___ Input for this task ___
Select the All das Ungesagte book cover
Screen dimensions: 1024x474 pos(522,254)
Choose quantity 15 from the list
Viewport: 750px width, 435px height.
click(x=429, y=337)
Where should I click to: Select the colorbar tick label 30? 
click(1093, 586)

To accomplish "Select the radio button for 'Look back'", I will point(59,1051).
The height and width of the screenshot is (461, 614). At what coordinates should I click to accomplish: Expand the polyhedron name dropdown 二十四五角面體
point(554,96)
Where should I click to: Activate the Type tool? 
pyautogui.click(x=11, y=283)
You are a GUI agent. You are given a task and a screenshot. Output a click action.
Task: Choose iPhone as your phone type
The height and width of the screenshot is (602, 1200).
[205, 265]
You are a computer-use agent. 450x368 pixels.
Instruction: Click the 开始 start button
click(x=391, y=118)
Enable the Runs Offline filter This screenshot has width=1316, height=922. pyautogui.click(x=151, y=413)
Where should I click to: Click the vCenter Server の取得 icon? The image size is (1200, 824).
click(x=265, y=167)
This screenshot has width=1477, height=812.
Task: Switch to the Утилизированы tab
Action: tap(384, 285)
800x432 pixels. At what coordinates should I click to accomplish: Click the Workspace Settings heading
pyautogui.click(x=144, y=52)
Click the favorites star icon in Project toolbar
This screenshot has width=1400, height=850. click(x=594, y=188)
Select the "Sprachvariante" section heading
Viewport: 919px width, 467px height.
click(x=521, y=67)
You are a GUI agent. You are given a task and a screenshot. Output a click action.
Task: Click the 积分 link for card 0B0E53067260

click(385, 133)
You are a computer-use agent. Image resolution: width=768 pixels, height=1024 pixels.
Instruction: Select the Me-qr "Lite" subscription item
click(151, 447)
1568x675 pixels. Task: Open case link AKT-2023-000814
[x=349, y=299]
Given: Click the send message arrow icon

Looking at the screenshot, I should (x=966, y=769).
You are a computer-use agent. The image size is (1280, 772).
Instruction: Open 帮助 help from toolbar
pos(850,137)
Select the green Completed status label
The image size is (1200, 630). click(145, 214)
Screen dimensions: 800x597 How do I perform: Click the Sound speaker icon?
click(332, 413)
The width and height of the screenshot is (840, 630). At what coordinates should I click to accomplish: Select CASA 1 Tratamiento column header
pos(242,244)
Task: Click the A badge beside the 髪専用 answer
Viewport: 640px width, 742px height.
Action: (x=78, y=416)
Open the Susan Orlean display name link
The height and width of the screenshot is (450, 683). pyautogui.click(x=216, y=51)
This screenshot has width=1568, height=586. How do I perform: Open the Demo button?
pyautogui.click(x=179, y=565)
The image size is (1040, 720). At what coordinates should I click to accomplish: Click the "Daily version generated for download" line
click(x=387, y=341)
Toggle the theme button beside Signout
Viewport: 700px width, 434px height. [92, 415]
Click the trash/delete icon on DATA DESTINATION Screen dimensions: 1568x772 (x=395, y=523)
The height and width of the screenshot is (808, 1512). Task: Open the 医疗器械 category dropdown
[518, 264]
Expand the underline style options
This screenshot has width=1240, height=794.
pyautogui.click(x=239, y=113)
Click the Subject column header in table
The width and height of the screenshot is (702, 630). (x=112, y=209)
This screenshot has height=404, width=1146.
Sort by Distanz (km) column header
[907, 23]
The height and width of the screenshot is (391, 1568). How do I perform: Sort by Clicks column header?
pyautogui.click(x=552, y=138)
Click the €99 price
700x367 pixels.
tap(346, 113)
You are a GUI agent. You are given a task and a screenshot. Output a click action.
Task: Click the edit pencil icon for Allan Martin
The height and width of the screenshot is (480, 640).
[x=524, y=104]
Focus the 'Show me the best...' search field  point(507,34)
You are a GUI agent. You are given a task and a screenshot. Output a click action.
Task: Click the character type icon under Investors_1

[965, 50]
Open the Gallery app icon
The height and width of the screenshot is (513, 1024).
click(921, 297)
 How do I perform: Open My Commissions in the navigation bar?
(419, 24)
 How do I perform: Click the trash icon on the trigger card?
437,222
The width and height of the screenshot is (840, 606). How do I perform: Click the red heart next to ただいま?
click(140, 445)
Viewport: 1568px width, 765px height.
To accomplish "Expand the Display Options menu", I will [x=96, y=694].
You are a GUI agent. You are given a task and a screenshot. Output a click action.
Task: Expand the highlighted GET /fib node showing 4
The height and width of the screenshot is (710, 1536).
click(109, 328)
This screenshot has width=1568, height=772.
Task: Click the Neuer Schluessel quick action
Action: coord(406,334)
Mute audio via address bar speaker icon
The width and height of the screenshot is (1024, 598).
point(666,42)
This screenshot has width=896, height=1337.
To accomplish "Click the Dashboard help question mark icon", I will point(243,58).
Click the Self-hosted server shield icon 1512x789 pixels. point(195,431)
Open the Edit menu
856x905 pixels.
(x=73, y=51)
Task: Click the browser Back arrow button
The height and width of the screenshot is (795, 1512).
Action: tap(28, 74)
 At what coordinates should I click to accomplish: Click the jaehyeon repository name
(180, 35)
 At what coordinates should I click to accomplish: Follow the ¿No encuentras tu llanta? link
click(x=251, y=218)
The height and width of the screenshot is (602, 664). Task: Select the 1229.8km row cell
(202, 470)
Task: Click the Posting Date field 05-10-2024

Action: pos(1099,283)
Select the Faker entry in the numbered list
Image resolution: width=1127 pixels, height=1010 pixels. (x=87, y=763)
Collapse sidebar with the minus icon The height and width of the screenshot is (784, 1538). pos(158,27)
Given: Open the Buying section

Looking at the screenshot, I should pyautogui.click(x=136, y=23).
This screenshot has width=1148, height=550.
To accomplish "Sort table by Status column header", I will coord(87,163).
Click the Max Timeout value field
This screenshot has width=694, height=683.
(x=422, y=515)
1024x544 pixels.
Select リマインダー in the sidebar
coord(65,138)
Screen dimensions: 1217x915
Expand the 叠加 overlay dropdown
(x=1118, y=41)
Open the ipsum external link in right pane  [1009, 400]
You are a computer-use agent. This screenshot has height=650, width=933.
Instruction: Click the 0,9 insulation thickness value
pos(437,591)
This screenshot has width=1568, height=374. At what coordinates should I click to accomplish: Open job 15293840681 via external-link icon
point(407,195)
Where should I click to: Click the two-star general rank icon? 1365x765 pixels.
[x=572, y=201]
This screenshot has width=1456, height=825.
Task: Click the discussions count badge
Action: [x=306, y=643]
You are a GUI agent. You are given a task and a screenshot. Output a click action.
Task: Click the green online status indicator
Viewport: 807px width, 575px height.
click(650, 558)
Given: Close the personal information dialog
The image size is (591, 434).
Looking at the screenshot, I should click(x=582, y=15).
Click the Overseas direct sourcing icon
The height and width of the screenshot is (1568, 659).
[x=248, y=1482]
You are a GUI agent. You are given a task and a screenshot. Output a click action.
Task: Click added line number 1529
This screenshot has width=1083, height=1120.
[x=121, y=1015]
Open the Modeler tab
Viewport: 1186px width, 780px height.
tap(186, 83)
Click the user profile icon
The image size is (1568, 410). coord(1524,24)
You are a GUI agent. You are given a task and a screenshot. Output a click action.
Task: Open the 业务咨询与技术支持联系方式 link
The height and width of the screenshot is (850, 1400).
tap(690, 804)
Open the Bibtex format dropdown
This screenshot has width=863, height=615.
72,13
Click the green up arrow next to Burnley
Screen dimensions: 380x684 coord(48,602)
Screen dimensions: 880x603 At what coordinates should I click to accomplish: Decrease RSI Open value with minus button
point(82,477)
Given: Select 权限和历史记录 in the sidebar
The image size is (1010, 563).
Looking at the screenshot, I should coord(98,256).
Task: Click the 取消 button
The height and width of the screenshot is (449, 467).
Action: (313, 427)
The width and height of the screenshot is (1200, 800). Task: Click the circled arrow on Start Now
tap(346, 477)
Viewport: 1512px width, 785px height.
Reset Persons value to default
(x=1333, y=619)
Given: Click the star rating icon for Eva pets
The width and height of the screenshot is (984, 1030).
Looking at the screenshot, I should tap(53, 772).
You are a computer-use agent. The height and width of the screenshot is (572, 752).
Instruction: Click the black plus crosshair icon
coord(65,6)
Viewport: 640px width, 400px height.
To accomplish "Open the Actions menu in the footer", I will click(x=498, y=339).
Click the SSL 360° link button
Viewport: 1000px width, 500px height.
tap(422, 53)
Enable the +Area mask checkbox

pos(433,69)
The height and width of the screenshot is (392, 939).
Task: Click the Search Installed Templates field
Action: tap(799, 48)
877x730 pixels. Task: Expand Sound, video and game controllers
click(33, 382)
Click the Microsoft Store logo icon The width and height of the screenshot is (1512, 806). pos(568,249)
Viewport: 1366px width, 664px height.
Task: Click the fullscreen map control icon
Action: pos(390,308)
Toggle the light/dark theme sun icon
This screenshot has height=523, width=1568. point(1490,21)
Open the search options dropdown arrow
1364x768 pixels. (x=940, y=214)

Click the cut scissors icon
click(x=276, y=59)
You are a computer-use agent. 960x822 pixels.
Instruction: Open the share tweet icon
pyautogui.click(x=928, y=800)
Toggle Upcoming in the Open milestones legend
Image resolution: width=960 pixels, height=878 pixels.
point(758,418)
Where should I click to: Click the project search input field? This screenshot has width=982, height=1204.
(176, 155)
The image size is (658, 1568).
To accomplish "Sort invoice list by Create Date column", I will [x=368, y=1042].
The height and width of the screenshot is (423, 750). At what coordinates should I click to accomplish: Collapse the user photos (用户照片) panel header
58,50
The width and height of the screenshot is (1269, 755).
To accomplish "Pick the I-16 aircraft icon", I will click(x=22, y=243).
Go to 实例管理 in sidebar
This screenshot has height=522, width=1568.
___
▸ **What you need to do**
In the data above, which lines lie between the line with "Task: Click added line number 1529" and the line with "Task: Open the 业务咨询与技术支持联系方式 link", inclusive? Print those lines exactly and nothing else.

▸ **Solution**
Task: Click added line number 1529
This screenshot has width=1083, height=1120.
[x=121, y=1015]
Open the Modeler tab
Viewport: 1186px width, 780px height.
tap(186, 83)
Click the user profile icon
The image size is (1568, 410). coord(1524,24)
You are a GUI agent. You are given a task and a screenshot. Output a click action.
Task: Open the 业务咨询与技术支持联系方式 link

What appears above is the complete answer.